# 1.12.4. Optimizing queries¶

• Most of the time, if you reduce the number of rows the query “scans”, you will get your results back faster.

See the discussion on the LIMIT clause in SQL Basics and Gotchas

• Instead of SELECT *, select only the specific columns of interest. This is true in general. Instead of selecting 20 columns, select only the ones you need. If you are choosing between two columns to select, pick the one that is smaller in size.

• If the query JOINs one or more tables, be sure the columns you are joining on are indexed.

To find out if a column is indexed, one way is to lookup the table and see if the column is in bold here Data Lab query webpage

• To take advantage of indexed columns, be sure to not wrap them in functions such as AVG(), SUM(), or any other function call.

SELECT expnum, fieldid  FROM smash_dr1.exposure e
WHERE CAST(e.expnum AS INTEGER) > 187566;


Since we put CAST() around e.expnum, even if the expnum column is indexed, it will be slow as the index will be ignored. (This example would not be significant since the exposure table has 5,809 rows–related to the first point above to reduce the number of rows the query scans).

• When querying an indexed column, if you can add a WHERE clause and you can also query another indexed column mentioned in the WHERE clause, most often the results return more quickly than just using a single indexed column.

Consider the abstracted SELECT.

SELECT <<something>> FROM <<something>> WHERE
<<condition 1>> AND
<<condition 2>> AND
<<condition ...>> AND
<<condition N>>;


The more conditions you can provide on any indexed column, generally the better.
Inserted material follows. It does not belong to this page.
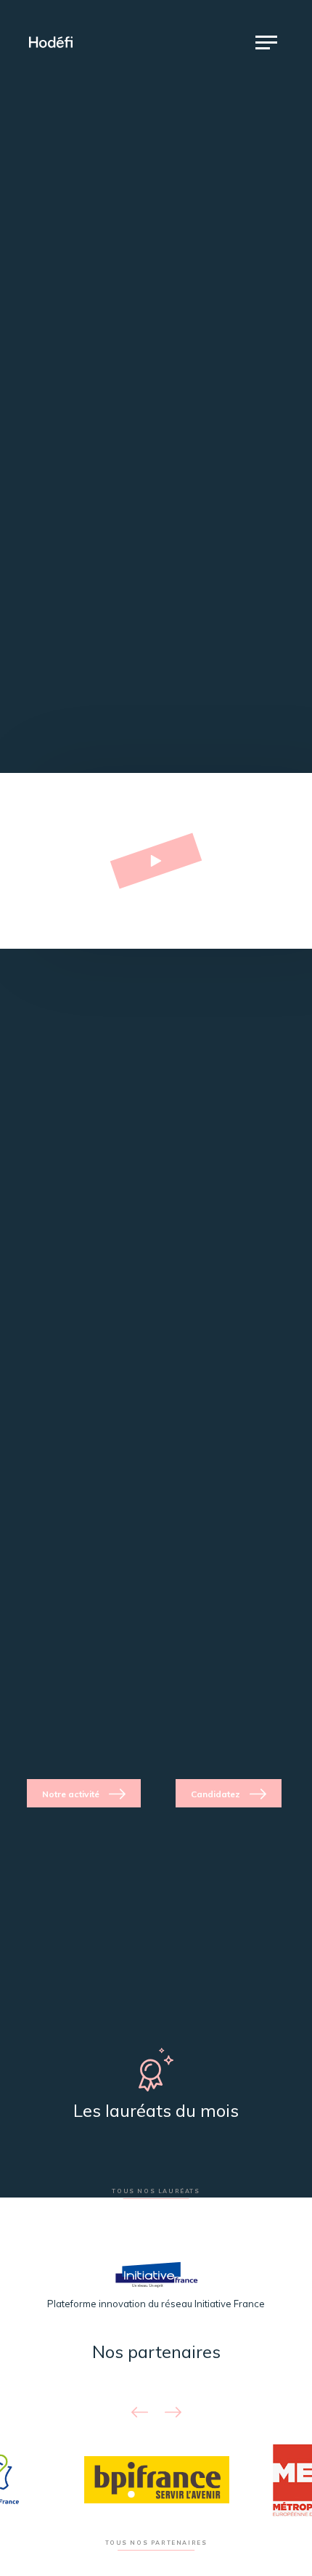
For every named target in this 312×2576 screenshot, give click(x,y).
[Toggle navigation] (266, 42)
• Sorting is a relatively expensive operation. If you do not need to order the results, removing the ORDER BY will greatly speed up the results. (GROUP BY also forces a sort.)
• Indexing columns having only one value in their rows is a waste since all rows satisfy (the database still has to scan through all the rows). Thus, using a WHERE clause on an indexed column having unique values will perform better than an indexed column with fewer unique values.
• If you search for values in a non-indexed column, the database will search through every row. Use a CSTORE table instead. Look for the table name with a _cs on the end, indicating it is a CSTORE table. CSTORE is for a columnar storage format that works faster on non-indexed columns. (Technically they use an index but it is of a very different type).

Here is a query on a non-CSTORE table on an un-indexed column.

SELECT ra, dec FROM ls_dr3.tractor t
WHERE g_r between 0.3 and 1.1;


Here, where g_r is not indexed (as of this writing), the system will scan across over 330 GB of data, requiring over 10 minutes to run. (The entire tractor table is over 524 million rows).

If there is a ls_dr3.tractor_cs table, the cs indicates it is a CSTORE table. The following query on ls_dr3.tractor_cs might run in less than a minute. (Note the ls_dr3.tractor_cs table.)

SELECT ra, dec from ls_dr3.tractor_cs t
WHERE g_r between 0.3 and 1.1;


Why not make everything a CSTORE table? The main reason, as of this writing, is CSTORE does not support something called function-based indexes which are critical for high-speed positional queries. We look forward to the future when this becomes available.

• If you are exploring the data, try reducing the number of calculations. Or try using simpler calculations: Division is more time consuming than multiplying. Some division operations can be changed into multiplication (e.g. x/10 = x * 0.10)
• Avoid doing string or text manipulation as they are CPU-intensive operations.
• If you are doing all of the suggestions above and the query is still slow, you may have hit an optimization wall where we are limited by hardware performance. In the future look for more parallel options to run queries across multiple CPUs and nodes. Presently we have parallel query in place which works well for aggregate queries on large tables, though it still has limited use. Future versions will support parallel operations on even more queries.

A Data Lab Jupyter notebook on CStore vs Row Store performance has further details and provides practical guidance.